Moreover, twelve seismic monitoring stations were installed in different parts of the Kinneret which registered all the minor earthquakes that occurred in the span of a year.

By Rossella Tercatin | August 11, 2020
The Jerusalem Post

New research by a group of Israelis and international scientists has produced a geological map of the Kinneret that might help predict earthquakes. The findings of the interdisciplinary project were recently published in the journal Scientific Reports.

“The Kinneret is a unique place in terms of the geology and the seismicity tectonics,” Dr.

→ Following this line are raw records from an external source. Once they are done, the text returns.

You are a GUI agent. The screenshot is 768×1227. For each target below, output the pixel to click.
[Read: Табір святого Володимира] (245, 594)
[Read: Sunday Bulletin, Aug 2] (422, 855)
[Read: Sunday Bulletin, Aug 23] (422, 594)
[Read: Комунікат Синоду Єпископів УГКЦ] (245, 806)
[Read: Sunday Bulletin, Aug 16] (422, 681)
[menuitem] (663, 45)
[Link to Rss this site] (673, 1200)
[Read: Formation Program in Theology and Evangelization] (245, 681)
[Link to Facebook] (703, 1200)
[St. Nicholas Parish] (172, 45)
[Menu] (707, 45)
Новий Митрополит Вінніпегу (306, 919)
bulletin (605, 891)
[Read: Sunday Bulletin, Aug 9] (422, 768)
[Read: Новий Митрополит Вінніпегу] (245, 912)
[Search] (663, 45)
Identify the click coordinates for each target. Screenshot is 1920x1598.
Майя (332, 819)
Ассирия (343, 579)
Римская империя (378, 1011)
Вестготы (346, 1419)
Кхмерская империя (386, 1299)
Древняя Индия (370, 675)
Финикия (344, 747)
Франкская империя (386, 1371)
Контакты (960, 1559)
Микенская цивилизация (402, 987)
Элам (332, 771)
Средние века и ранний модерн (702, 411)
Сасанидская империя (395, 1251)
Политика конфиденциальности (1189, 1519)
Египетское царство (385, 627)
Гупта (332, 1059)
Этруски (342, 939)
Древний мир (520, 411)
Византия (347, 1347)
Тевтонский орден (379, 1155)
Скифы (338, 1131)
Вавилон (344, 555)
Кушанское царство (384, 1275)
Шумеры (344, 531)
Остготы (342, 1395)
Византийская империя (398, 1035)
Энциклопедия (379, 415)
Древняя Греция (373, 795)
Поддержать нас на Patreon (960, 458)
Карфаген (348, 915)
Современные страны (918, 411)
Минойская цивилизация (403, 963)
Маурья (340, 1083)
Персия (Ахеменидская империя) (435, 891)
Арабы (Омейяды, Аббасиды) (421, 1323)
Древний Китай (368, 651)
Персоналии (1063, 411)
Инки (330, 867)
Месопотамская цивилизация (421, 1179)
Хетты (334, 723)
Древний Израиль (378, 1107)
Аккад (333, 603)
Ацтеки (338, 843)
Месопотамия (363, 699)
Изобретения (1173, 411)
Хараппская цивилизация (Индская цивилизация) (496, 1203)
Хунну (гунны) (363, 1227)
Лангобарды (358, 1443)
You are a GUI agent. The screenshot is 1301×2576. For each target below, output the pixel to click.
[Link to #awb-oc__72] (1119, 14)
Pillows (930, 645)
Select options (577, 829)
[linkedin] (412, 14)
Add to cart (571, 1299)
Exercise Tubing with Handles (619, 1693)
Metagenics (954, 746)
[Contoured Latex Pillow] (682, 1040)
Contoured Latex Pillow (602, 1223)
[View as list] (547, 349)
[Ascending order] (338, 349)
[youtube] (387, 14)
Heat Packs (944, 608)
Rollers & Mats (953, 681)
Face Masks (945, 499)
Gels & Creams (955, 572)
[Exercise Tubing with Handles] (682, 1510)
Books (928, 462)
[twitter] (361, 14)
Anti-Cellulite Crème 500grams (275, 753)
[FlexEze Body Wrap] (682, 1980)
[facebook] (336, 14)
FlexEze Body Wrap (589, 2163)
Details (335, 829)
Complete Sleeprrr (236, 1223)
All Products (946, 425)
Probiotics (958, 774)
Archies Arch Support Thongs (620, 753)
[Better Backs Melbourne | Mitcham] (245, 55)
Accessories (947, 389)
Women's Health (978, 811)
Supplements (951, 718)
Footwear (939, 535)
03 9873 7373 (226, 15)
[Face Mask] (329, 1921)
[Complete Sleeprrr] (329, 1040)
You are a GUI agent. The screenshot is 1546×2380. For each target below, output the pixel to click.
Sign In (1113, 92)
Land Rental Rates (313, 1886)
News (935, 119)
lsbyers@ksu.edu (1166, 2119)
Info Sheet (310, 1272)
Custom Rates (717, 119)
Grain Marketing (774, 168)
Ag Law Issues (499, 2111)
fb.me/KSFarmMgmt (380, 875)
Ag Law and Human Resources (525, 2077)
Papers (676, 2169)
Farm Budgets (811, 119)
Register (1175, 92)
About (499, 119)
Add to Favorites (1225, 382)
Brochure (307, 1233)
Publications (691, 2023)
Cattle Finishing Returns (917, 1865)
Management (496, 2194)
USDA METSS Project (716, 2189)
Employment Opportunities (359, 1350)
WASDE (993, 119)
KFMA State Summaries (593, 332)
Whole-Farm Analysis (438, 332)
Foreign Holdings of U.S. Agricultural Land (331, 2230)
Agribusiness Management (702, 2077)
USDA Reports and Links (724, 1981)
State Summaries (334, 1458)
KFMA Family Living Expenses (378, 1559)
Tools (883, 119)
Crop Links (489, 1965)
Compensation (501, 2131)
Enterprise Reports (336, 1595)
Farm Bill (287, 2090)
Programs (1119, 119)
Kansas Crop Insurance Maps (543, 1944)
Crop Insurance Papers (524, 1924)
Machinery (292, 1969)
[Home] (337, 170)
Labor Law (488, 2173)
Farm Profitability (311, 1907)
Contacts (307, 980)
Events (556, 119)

Michael Lazar of the University of Haifa’s Department of Marine Geosciences told The Jerusalem Post. “Further south, we have a clear idea of what happens in the Dead Sea and the Dead Sea fault.

But the lake has remained a mystery for many years due to the presence of a layer of gas in the sediment on the seafloor, which has caused havoc with the conventional methods of looking into the subsurface.”

In the past, this obstacle made collecting good data very difficult, he said. For this reason, the group approached the problem with a combination of several methodologies.

“We employed the classic geophysical method, which is what we call seismic reflection, using sound waves to penetrate the sea floor and receive information from the shallow subsurface,” Lazar said.

Since they knew that in this case, when the gas interferes with the sound waves, the data would become unreliable, they employed this technique to identify both areas where this did happen and “good areas” where it did not, he said, adding: “We also reprocessed all the data collected up to the end of 1990s with more modern methods in our lab.”

Moreover, 12 seismic monitoring stations were installed in different parts of the Kinneret, which registered all the minor earthquakes that occurred in the span of a year.

“At the same time, another colleague measured the geochemistry, i.e., the chemical properties, of the waters from the springs around the Sea of Galilee and further north,” Lazar said. “The 12 stations told us where the earthquakes occurred; the geochemistry whether they were coming from the water sipping out from the faults through the cracks deep in the earth or from a more shallow source.”

The combination of the findings allowed the group to produce the map of the Kinneret and its faults.

“In the past, many maps have been proposed, and each one looked different,” Lazar said. “A good map of the potentially active faults, along which earthquakes can potentially occur, is essential to work on seismic hazards, risk assessment, insurance, early warning systems and so on.”

“In the past, many believed that most of the seismic activity happened along the eastern shore of the Kinneret, which is where the main branch of the Dead Sea fault, the big tectonic fault in the area, enters the lake,” he said. “We discovered that the fault actually branches off to the northwest, cuts through the lake and causes a lot of activities that could be felt also on the western shores.”

While the last large earthquake in Israel dates back to 1927 and occurred in the Dead Sea, one of the things that the researchers propose in the paper is that even earthquakes in Lebanon and Syria have some effect on the area around the Kinneret because there is probably some connection between the faults that they mapped out and what is happening further north.

For the future, the scientists hope to use the data collected by the seismic monitoring stations to look at what is happening in the Kinneret at deeper depths than they managed to map so far.

“For me personally, the goal is to find nonconventional geophysical methods to try and see if our map is accurate as well as provide additional information,” Lazar said.